(The data begins)

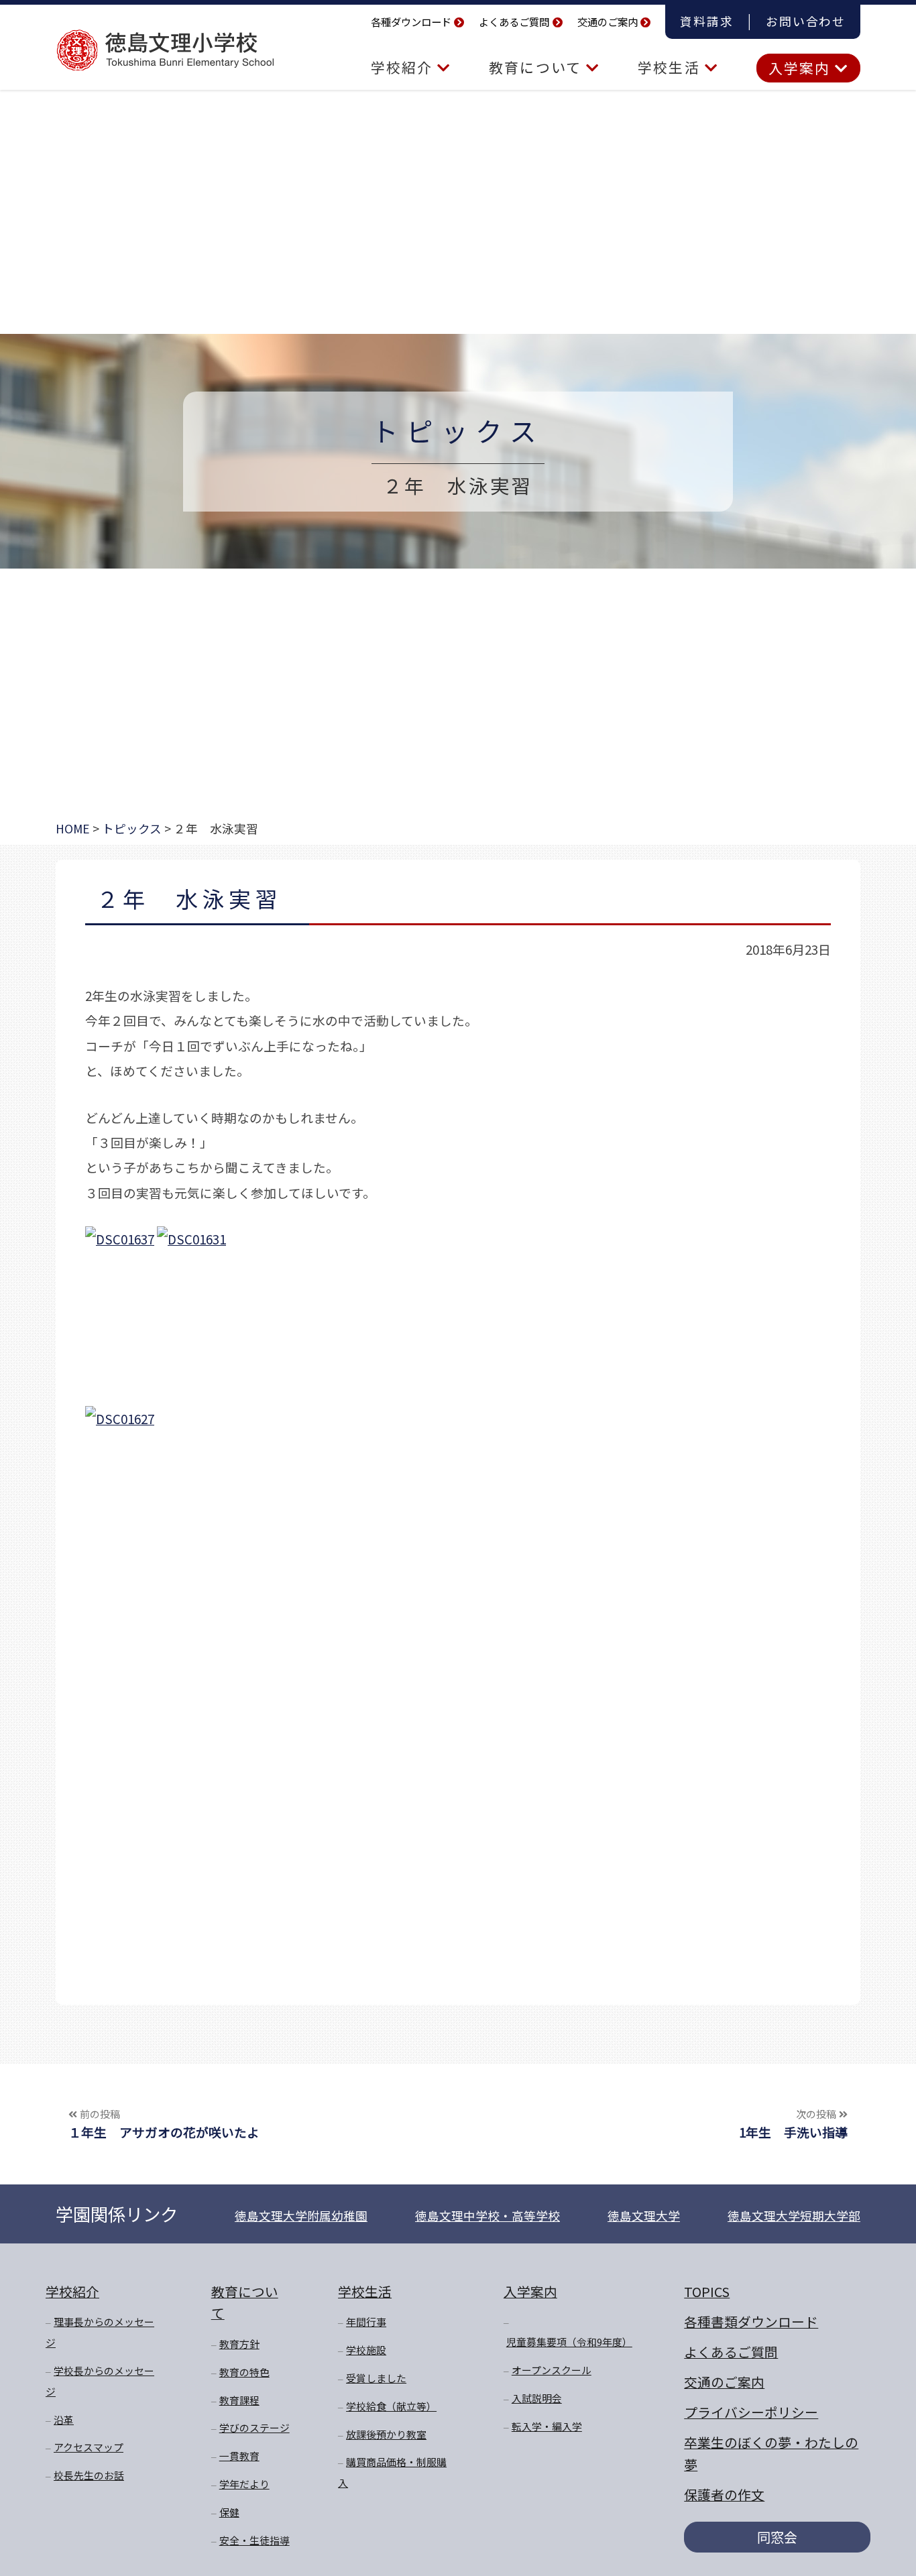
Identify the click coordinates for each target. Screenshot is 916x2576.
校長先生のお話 (89, 2475)
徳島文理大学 (644, 2215)
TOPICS (707, 2291)
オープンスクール (551, 2370)
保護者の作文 (724, 2494)
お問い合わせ (806, 21)
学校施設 (366, 2350)
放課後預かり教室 (386, 2434)
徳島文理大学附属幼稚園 (301, 2215)
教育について (537, 67)
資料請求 (706, 21)
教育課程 (239, 2400)
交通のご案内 (607, 21)
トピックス (458, 430)
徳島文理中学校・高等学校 (487, 2215)
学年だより (244, 2484)
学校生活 (671, 67)
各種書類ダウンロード (751, 2321)
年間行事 (366, 2322)
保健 (229, 2512)
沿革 (64, 2419)
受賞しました (376, 2378)
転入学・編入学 (547, 2426)
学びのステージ (254, 2427)
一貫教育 (239, 2456)
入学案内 (801, 68)
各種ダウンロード (411, 21)
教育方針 (239, 2344)
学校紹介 (404, 67)
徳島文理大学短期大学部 (794, 2215)
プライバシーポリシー (751, 2412)
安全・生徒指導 (254, 2540)
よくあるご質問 (514, 21)
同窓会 (777, 2536)
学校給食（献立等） (391, 2406)
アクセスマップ (88, 2447)
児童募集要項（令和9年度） (569, 2342)
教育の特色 (244, 2372)
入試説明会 (537, 2398)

(The data ends)

Please set the data above down exactly, with the pictures removed.

Identify the click coordinates for each target. Screenshot is 916x2576.
校長先生のお話 (89, 2475)
徳島文理大学 (644, 2215)
TOPICS (707, 2291)
オープンスクール (551, 2370)
保護者の作文 (724, 2494)
お問い合わせ (806, 21)
学校施設 (366, 2350)
放課後預かり教室 (386, 2434)
徳島文理大学附属幼稚園 (301, 2215)
教育について (537, 67)
資料請求 (706, 21)
教育課程 (239, 2400)
交通のご案内 (607, 21)
トピックス (458, 430)
徳島文理中学校・高等学校 (487, 2215)
学年だより (244, 2484)
学校生活 (671, 67)
各種書類ダウンロード (751, 2321)
年間行事 (366, 2322)
保健 (229, 2512)
沿革 (64, 2419)
受賞しました (376, 2378)
転入学・編入学 (547, 2426)
学びのステージ (254, 2427)
一貫教育 (239, 2456)
入学案内 (801, 68)
各種ダウンロード (411, 21)
教育方針 (239, 2344)
学校紹介 (404, 67)
徳島文理大学短期大学部 (794, 2215)
プライバシーポリシー (751, 2412)
安全・生徒指導 (254, 2540)
よくあるご質問 (514, 21)
同窓会 (777, 2536)
学校給食（献立等） (391, 2406)
アクセスマップ (88, 2447)
児童募集要項（令和9年度） (569, 2342)
教育の特色 (244, 2372)
入試説明会 (537, 2398)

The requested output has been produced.